TORONTO — Potential homebuyers spurred into action by fears of an imminent interest rate hike may be better off to wait and avoid bidding wars that can prove even more costly, according to credit experts.
Laurie Campbell, executive director of Credit Counselling Canada, says Canadians already feeling societal pressure to be homeowners are more likely to engage in bidding wars and overspend when they hear that their ability to fulfil that “North American dream” could soon erode.
“Our goal is to be homeowners and you better do it quick, you better get in the market quick because otherwise you’re not going to get in,” she said.
“Especially right now with this whole time bomb of interest rates, for sure there’s a lot of people out there thinking they better get in the market today.”
Campbell said she is concerned because people are getting into the market prematurely and may not see the repercussions of high debt levels for a few years.
“We may have a ripple effect of this recession a couple years down the road with people in these homes that they can no longer afford.”
She suggested that consumers who haven’t planned how they’ll afford an overpriced home should wait until prices drop, even if it means taking on a higher interest rate.
The hot housing market is being driven, in part, by an influx of consumers willing to pay a premium for home ownership before interest rates rise.
The Bank of Canada is expected to raise interest rates by between half a percentage point and a full point over several months beginning in late spring or early summer to fight inflationary pressures in the economy.
Economists predict the hot housing market will give way to more subdued activity in the second half of the year, when higher interest rates set in.
BMO’s senior economist, Sal Guatieri says that with a cooler housing market around the corner, “prudence may be a good choice for many new entrants.”
The cost of servicing a mortgage fell 5.8 per cent in February as a result of record-low interest rates.

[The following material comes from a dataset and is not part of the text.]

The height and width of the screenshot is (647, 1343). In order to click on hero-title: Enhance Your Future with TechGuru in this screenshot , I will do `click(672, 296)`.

But with many Canadians taking on ever larger mortgages in expensive markets across the country, higher rates could create problems for some.
Two bank surveys released Wednesday found that potential homebuyers are feeling pressure to buy homes sooner, but were worried about their ability to pay when mortgage rates rise.
The Bank of Montreal said as many as one-third of respondents in a survey of homebuyers believed that their expectation that housing prices would increase, and interest rates would soar, had made an impression on their decision to make a purchase in the short term.
About 15 per cent of potential homebuyers said they had been in bidding wars and, for those who had their bids rejected, 14 per cent believed it caused them to overspend on their next offer.
Meanwhile, Royal Bank’s annual home ownership survey found about 64 per cent of mortgage holders are concerned about higher rates over the next year. Almost three-quarters of homeowners, 73 per cent, felt strongly that homebuyers needed to think ahead to ensure they will still be able to make their mortgage payment if rates rise.
The bank said six in 10 mortgage holders said they had taken advantage of current low interest rates to pay down more principal on their loans.
Laura Parsons, a mortgage specialist at BMO, said she is seeing an increased sense of urgency to buy and an influx of first-time buyers.
She said many buyers can get caught up in the emotions of buying a home they are not capable of paying for.
“They may (find) . . . a house that they can’t even afford and they’re bidding on it and then when they find out they can only afford a . . . (less expensive) house they’re disappointed,” she said.
Adam Finn, a business professor at the University of Alberta who specializes in consumer behaviour, says talk of looming interest rate spikes is driving people who were saving to buy in a few years to rush into the market early.
“Nobody thinks it would be a mistake to do it now because interest rates could get lower…negative rates would have to be in existence for it to be any lower, so all they know is that rates are going to be higher next year or the year after….so that does put pressure on people to think about buying.”
Finn added that consumers who think about locking in their own low mortgage rates and engage in bidding wars don’t think about how they’re contributing to driving up the price of an average home.
“(But) No one wins by saying I’ll do what’s in the interest of society and not bid up the price on this particular property (because) by doing that they’ll let somebody else get the house,” he said.